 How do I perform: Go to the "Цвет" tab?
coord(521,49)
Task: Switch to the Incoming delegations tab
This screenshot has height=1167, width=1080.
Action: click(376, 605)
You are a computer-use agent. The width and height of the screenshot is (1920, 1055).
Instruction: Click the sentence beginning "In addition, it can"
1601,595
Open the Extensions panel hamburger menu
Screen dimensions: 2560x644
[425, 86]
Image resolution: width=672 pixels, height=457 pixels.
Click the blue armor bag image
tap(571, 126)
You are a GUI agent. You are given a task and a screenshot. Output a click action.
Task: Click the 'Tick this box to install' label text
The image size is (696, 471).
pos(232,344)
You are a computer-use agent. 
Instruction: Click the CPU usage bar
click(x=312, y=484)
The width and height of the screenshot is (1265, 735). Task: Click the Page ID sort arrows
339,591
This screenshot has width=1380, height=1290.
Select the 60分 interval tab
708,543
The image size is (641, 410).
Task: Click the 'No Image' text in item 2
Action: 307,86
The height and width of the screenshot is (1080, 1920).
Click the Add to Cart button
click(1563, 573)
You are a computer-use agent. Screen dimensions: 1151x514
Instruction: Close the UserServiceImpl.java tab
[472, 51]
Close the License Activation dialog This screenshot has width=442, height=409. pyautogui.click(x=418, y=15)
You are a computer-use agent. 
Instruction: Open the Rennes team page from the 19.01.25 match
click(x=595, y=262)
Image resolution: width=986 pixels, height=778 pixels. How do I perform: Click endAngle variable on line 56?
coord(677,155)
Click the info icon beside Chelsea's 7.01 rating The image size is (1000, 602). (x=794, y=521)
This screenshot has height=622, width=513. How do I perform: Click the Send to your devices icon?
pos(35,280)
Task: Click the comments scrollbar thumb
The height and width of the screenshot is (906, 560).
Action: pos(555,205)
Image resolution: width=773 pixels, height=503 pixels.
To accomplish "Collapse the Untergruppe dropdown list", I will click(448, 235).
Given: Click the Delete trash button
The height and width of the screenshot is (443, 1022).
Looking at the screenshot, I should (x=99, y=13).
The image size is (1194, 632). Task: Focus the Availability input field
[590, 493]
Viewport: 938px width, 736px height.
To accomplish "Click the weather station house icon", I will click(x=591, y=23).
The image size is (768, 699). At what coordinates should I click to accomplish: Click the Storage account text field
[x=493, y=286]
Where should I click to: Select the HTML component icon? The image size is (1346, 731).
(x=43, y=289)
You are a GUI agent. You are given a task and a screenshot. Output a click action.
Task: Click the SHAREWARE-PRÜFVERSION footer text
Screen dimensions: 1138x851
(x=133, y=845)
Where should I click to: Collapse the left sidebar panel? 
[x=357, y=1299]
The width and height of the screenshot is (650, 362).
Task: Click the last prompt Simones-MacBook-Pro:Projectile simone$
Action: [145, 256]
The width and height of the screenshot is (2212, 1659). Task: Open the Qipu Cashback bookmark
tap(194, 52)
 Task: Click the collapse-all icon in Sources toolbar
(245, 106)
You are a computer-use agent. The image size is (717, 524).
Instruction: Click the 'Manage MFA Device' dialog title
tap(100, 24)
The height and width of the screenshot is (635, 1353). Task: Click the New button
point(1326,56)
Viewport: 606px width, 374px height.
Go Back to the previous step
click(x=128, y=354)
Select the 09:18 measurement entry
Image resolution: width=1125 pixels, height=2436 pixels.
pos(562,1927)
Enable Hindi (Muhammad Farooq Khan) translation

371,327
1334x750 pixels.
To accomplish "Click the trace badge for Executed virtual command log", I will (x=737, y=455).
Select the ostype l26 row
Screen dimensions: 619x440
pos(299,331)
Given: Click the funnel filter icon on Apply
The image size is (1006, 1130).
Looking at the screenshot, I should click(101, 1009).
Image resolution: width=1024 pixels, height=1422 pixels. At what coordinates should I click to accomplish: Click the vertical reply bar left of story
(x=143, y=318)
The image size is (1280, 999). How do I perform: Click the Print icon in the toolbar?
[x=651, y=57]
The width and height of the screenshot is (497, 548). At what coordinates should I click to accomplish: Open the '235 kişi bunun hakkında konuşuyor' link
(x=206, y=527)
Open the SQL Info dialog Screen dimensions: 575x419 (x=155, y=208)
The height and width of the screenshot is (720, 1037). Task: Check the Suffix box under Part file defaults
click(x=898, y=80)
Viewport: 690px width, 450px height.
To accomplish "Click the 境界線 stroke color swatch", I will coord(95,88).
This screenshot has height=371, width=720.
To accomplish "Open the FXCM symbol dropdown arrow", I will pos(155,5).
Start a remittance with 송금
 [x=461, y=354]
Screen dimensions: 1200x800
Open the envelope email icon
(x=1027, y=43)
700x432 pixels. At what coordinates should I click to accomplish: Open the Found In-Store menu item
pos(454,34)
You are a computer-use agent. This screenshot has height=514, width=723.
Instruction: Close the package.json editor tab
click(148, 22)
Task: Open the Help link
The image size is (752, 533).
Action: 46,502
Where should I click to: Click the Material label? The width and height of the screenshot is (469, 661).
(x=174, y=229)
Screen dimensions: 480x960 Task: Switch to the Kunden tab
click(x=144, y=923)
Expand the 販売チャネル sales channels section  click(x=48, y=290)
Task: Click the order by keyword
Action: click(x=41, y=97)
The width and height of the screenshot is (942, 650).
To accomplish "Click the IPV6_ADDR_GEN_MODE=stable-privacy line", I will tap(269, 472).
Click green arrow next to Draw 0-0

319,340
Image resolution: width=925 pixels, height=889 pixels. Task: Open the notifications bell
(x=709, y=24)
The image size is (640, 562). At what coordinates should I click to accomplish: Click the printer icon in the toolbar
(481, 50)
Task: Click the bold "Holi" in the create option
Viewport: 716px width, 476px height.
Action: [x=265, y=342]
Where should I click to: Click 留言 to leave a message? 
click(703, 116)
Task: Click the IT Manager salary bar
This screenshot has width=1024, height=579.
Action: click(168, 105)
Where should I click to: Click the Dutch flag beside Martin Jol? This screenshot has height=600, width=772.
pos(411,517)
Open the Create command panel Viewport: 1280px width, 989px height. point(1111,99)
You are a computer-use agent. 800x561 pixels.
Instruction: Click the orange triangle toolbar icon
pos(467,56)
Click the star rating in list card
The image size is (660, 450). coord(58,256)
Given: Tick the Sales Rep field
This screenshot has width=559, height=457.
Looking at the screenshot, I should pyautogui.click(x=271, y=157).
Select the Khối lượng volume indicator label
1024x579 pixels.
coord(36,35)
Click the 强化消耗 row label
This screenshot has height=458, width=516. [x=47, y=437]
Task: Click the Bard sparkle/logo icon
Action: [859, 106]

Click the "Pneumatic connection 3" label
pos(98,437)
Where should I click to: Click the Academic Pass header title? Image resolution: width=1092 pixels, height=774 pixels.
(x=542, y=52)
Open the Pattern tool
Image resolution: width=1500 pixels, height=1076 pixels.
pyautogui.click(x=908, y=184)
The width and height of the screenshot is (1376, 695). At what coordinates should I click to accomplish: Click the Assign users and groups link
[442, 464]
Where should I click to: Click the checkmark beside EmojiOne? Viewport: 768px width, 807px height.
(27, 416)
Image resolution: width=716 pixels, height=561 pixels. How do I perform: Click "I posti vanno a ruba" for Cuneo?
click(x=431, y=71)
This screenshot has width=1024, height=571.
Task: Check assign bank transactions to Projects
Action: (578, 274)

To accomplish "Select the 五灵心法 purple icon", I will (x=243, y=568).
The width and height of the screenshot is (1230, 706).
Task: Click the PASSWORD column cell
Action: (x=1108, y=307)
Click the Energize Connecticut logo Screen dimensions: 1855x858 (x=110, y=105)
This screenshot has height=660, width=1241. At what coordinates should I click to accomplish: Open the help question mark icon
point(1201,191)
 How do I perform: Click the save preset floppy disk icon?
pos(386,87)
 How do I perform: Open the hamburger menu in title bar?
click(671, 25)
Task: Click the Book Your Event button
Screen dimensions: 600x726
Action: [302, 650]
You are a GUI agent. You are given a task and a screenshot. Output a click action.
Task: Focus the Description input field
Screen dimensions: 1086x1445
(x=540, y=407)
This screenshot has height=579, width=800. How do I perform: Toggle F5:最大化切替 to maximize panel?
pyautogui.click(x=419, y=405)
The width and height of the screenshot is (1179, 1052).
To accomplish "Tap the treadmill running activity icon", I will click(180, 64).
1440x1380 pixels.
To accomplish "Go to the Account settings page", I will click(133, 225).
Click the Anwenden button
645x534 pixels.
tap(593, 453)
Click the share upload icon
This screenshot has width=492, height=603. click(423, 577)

=======

Directions>
Return each line of the preceding material in which "Tick" can be found.

Solution to the problem>
Task: Click the 'Tick this box to install' label text
Given: Tick the Sales Rep field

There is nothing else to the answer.